Pembuatan rencana tata ruang wilayah (RTRW) oleh pemerintah provinsi, kabupaten ataupun kota tak selalu dijadikan prioritas. Sejak berlakunya Undang-Undang Nomor 26 Tahun 2007 tentang Penataan Ruang belum seluruh tata ruang selesai. Padahal, kalaupun sudah selesai disusun, belum bisa diimplementasikan segera, harus disosialisasikan terlebih dahulu. Kadang-kadang pemerintah daerah tak menyiapkan anggaran penyusunan RTRW. Itu membuat proses penyusunan RTRW makin mundur. Di sisi lain, pemerintah pusat tak bisa seenaknya memberikan dana untuk menyusun RTRW. Kalau pun ada alokasi dana, paling hanya dapat memberi bimbingan teknik.

Padahal, semakin cepat RTRW ditetapkan, semakin positif dampaknya terhadap keselamatan rakyat. UU Penataan Ruang, sebagai contoh, telah mengatur keberadaan escape route (rute untuk pelarian) dan escape hills (bukit untuk pelarian) terhadap wilayah yang rawan bencana. Selain itu berdasarkan UU Tata Ruang, 30 persen dari daerah aliran sungai (DAS) harus berupa tutupan hutan. Sedangkan di perkotaan, 30 persen berbentuk ruang terbuka hijau. Bila aturan tata ruang itu “dipatuhi”, akan banyak bencana, seperti banjir dan longsor, yang dapat dihindari. Kalaupun terjadi bencana, jumlah korban dan kerugian bisa diminimalisasi.

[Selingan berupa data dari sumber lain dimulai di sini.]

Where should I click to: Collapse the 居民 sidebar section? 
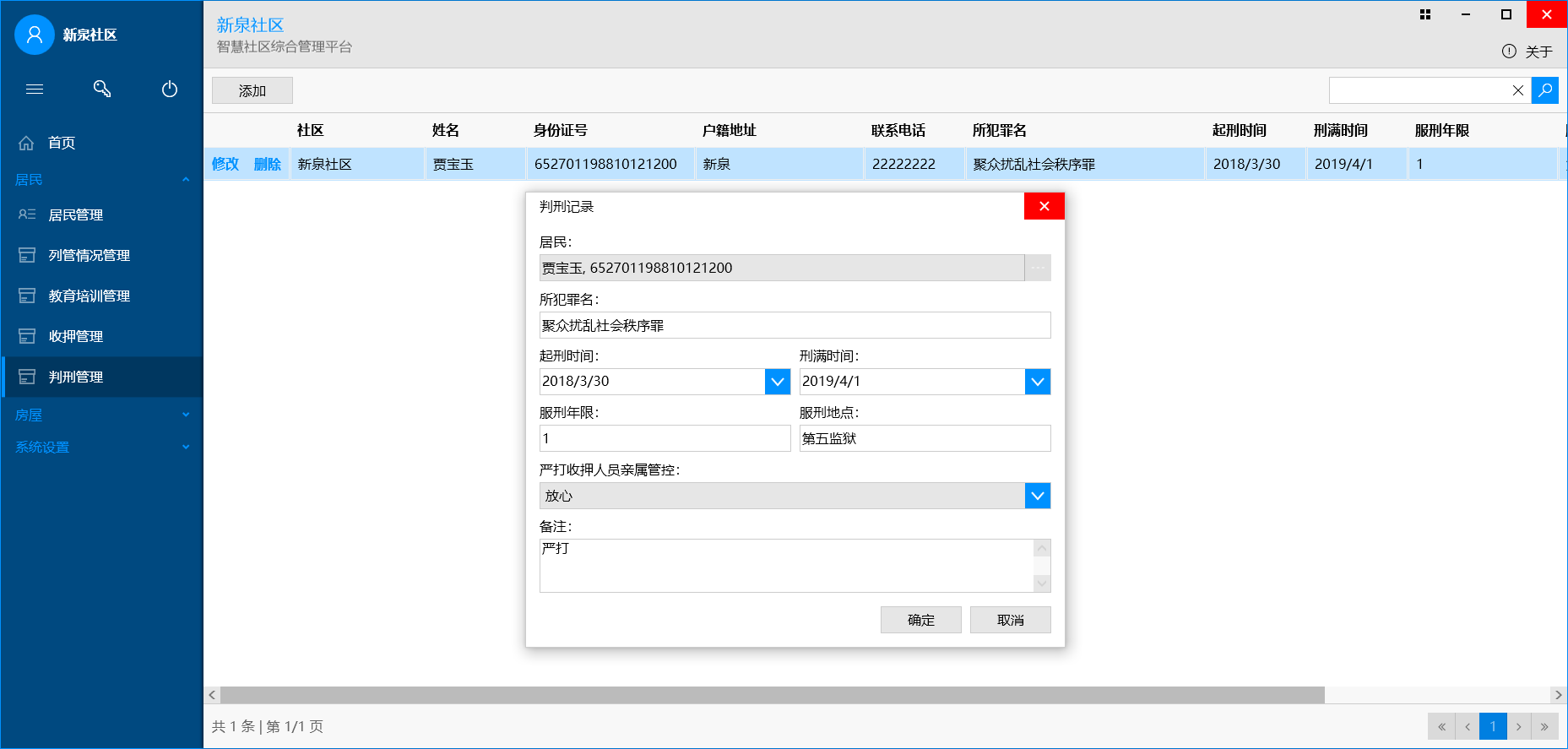coord(185,180)
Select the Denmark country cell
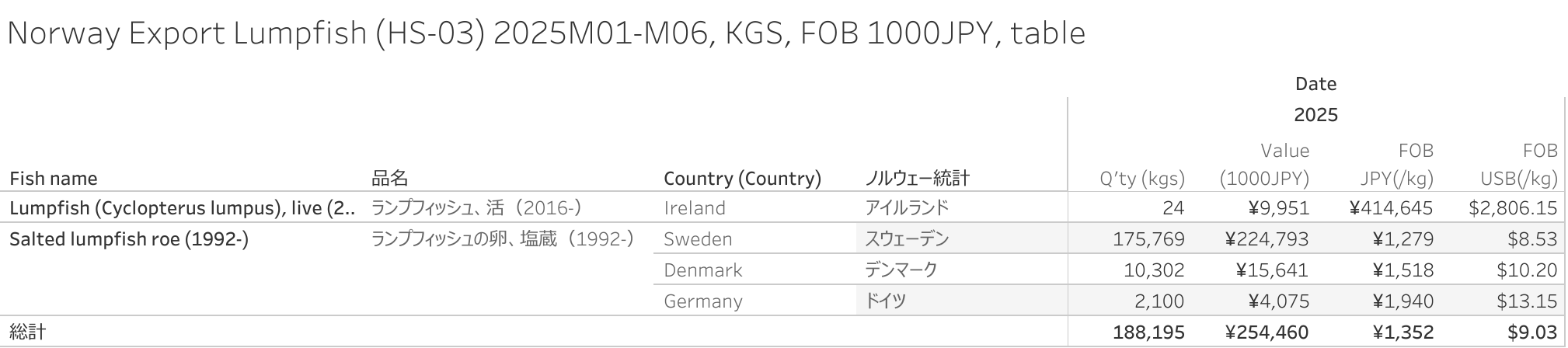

Persoalan kini, tinggal pada kepatuhan terhadap aturan yang telah dibuat serta penegakan hukumnya. Sebab, aturan tata ruang juga telah memberikan sanksi administrasi ataupun pidana bagi pelanggaran yang dilakukan. Dalam kerangka lebih luas, kini penyusunan tata ruang tak boleh dipisahkan dari program pembangunan sehingga rancangan tata ruang yang baik tak hanya menjauhkan rakyat dari bencana, tetapi juga meningkatkan kualitas hidup mereka. Dengan tata ruang itu, pemda belajar membangun dengan lebih terukur. Ada rencana jangka pendek hingga panjang degan target waktu terukur. Oleh karena itu, tak ada alasan menyepelekan tata ruang. Tata ruang adalah harga mati. Tak bisa ditawar lagi.